Tree
What is a Tree?
by Michael Kuhns, Extension Forestry Specialist
What is a tree? How are trees different from grasses, sunflowers, dandelions, and other types of plants? And what do trees have in common with shrubs and woody vines? The answers to these questions seem obvious at first. But unless you are a botanist you may find that the answers don't come easily. Let's look a little closer to find some common characteristics of trees, shrubs, and woody vines.
Trees, shrubs, and vines belong to many different plant families. Some are closely related, like ponderosa pine and limber pine. Others are not closely related at all, like eastern redcedar and silver maple. However, trees, shrubs, and vines all have one thing that separates them from the rest of the plant world: a woody stem that is perennial or that lives for many years. Grasses and certain other plants may be perennial, but their tops are regrown year after year from rhizomes, bulbs, or other organs found at or just under the soil surface.
Let's look at each of the parts of a woody plant's stem and see how they are put together and how they grow larger year after year. If you could tunnel into a woody plant's stem, whether the trunk of a tree or a twig on a shrub, you would first encounter bark, then cambium, and finally wood or xylem. Bark is the outer covering on the trunk, twigs, and woody roots. The outer bark we are familiar with is a layer of dead corky cells protecting the rest of the stem. The inner bark, or phloem, is a live spongy layer just inside the outer bark that moves sugars and other substances from the leaves to the stem, roots, and other places where they are needed. Inner bark eventually grows out to form part of the outer bark.
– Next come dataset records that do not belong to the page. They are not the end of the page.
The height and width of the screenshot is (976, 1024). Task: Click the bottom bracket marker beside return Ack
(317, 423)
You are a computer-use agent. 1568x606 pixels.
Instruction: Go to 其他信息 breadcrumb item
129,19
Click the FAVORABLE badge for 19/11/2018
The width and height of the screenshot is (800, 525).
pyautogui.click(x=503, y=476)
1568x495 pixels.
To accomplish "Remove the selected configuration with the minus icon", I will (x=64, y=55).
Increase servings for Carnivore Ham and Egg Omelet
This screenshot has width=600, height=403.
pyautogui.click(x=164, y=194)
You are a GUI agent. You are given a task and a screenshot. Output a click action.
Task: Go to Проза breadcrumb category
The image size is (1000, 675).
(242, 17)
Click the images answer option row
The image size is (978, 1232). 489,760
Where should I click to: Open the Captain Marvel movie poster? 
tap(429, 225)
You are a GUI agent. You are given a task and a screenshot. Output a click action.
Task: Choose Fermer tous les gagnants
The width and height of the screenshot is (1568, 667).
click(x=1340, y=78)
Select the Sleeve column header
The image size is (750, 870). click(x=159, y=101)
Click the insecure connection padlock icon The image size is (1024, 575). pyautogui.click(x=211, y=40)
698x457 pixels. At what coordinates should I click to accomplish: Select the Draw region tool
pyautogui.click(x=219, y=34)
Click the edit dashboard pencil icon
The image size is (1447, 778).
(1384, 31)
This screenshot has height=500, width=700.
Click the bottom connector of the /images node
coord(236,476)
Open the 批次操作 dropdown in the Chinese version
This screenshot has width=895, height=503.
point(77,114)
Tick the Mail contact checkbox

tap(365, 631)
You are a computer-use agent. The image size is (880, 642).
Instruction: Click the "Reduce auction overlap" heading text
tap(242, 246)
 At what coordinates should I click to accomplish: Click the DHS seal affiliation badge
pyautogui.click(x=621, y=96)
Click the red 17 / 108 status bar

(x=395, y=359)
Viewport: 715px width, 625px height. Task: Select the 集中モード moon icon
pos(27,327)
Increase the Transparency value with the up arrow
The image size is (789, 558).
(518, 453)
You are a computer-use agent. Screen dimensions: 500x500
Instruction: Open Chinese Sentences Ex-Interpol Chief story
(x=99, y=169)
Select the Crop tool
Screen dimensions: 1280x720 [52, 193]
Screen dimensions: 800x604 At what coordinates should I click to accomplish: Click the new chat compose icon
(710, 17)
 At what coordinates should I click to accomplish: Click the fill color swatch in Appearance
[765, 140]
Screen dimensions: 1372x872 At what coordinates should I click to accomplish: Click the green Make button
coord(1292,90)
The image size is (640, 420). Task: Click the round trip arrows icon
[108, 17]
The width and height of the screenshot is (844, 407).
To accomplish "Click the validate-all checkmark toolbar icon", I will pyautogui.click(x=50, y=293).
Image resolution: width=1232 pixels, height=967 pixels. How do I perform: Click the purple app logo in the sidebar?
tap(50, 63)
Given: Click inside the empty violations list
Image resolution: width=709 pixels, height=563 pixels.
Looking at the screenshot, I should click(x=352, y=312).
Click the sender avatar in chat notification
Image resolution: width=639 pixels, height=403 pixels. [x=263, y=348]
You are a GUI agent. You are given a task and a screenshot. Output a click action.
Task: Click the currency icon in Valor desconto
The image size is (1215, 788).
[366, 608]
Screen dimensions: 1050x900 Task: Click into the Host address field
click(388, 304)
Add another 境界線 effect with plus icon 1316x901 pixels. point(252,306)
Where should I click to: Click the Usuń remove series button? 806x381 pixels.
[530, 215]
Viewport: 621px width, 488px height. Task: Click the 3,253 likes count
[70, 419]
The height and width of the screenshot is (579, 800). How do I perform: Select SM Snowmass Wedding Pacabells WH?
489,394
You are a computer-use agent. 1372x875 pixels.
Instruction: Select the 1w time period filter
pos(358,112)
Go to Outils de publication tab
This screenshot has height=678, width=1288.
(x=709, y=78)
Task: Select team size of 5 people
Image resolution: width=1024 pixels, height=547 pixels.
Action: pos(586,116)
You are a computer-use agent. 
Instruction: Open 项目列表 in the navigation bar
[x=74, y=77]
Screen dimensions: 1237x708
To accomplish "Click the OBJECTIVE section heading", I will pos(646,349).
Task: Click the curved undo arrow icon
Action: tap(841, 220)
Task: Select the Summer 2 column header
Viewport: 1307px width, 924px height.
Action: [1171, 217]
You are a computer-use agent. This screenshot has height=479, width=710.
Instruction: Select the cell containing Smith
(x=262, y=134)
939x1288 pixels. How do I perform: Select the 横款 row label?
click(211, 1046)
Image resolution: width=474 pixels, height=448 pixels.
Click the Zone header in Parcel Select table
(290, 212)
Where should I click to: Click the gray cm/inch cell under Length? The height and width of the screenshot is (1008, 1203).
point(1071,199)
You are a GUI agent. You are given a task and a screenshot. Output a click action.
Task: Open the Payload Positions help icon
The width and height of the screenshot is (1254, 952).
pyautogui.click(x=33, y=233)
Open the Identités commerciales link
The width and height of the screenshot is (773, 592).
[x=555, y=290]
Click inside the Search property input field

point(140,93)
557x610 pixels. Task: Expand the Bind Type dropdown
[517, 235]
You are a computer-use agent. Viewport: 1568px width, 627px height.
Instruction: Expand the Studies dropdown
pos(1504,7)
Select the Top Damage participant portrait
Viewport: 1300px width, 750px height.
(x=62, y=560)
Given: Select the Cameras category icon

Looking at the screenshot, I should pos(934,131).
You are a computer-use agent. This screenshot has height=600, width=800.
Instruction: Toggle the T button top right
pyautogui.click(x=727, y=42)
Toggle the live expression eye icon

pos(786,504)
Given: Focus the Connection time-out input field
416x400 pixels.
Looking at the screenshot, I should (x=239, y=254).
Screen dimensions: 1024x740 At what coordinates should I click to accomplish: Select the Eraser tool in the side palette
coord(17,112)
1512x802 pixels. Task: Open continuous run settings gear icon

New bark is constantly being made on the inside and pushed out. This is why older trunks usually have rough outer bark that peels or flakes away. Bark is highly variable, though. Young trees of most species have fairly smooth bark. To see what a tree's bark looked like when it was young, look at the young bark on upper branches and twigs.
Just inside the bark, but outside the wood, is a single layer of cells called the cambium. This layer repeatedly divides, first in then out, to form all of the new wood and bark. Wood, or xylem, makes up everything inside the cambium on tree trunks, branches, twigs, and woody roots. Wood is made up of fibers for strength and hollow tubes of different sizes. These tubes are like straws that conduct water from the roots to the leaves. These tubes and fibers, as well as other types of cells, are packed tightly together to make the wood inside a woody plant.
As woody plants grow in diameter a new layer of wood is produced each year by the cambium. This layer is called an annual ring or growth ring. The rings in the center of a trunk or twig are the oldest and those near the outside are younger. Wide rings usually indicate good growth conditions for that year and narrow rings indicate poor growing conditions.
As a stem ages and grows, eventually some of the wood in the center is not needed for water movement. This wood dies one ring at a time and becomes heartwood. Heartwood often is filled with dark colored substances that help it resist decay, as in redcedar's red to purple heartwood. The active living wood on the outside of the stem, one to many rings wide, is called the sapwood. It is usually lighter in color than heartwood. Sapwood is responsible for all water and mineral movement through the stem.